Task objective –
Scan the data, and whenever a line contains "agent", copy it.

Material for this task –

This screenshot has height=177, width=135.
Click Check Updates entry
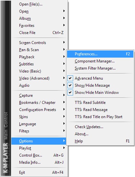click(100, 127)
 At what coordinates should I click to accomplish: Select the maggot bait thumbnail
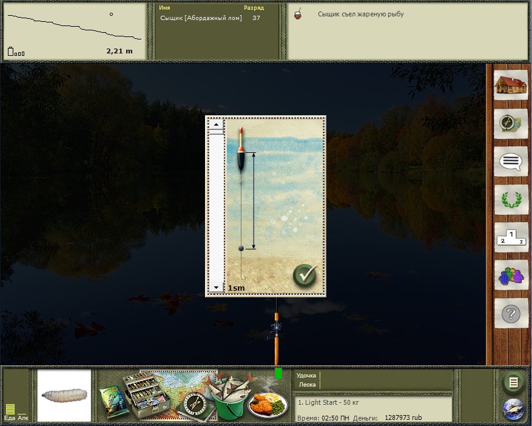(x=64, y=396)
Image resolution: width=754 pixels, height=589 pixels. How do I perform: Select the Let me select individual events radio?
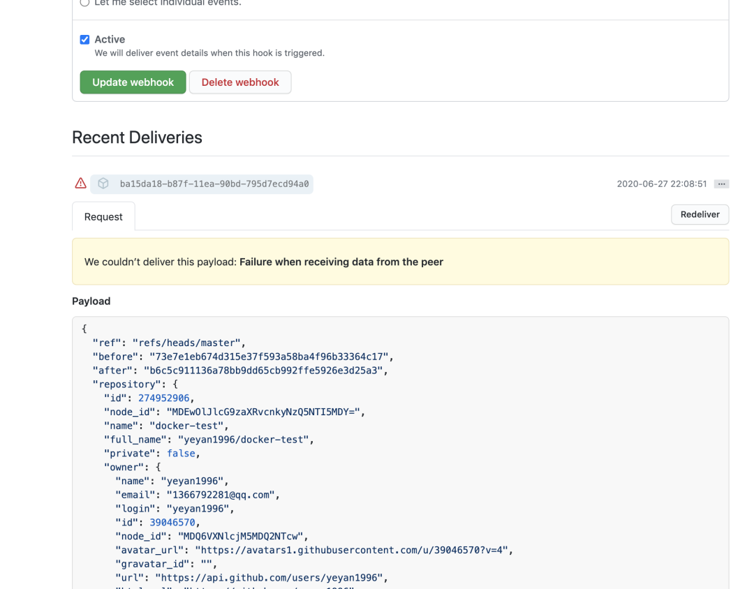[84, 3]
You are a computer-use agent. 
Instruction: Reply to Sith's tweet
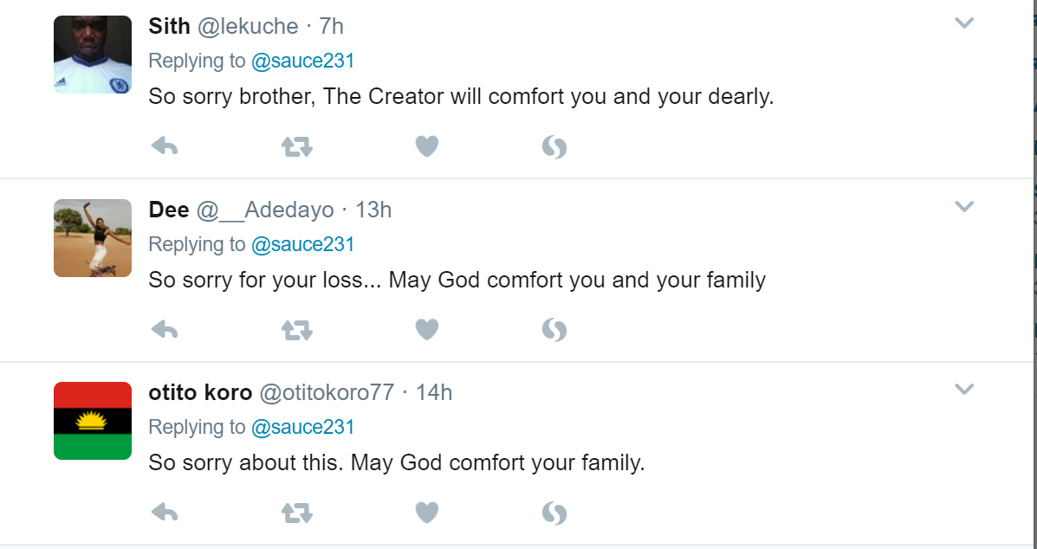point(164,146)
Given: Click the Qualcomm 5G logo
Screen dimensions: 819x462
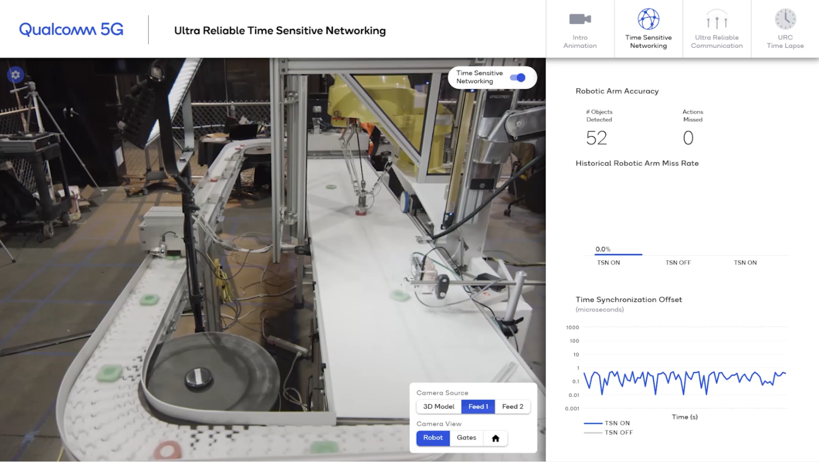Looking at the screenshot, I should pos(71,29).
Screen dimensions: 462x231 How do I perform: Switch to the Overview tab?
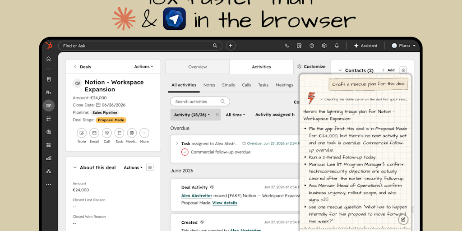pyautogui.click(x=198, y=67)
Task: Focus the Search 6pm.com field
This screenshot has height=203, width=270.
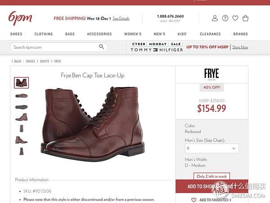Action: tap(59, 47)
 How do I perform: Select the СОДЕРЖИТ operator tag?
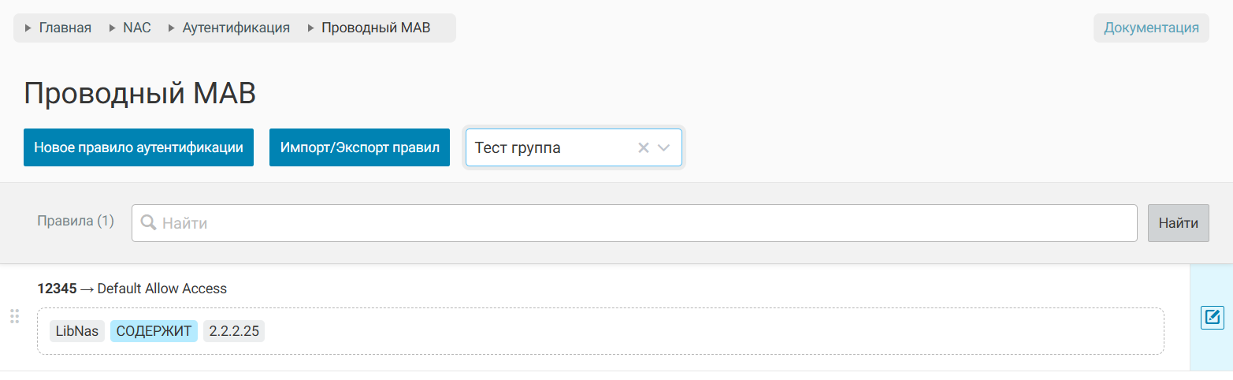(154, 331)
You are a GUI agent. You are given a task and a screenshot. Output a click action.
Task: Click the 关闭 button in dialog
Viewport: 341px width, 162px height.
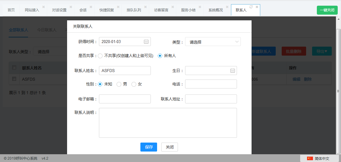click(x=170, y=147)
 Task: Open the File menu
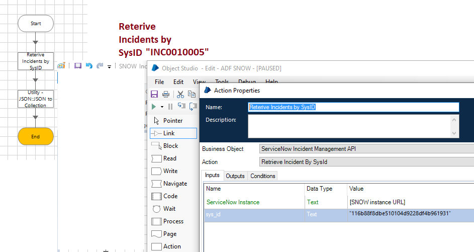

Response to the task –
You are a computer-use agent. 
You are a GUI agent. You are given a task and a screenshot. Output a click action.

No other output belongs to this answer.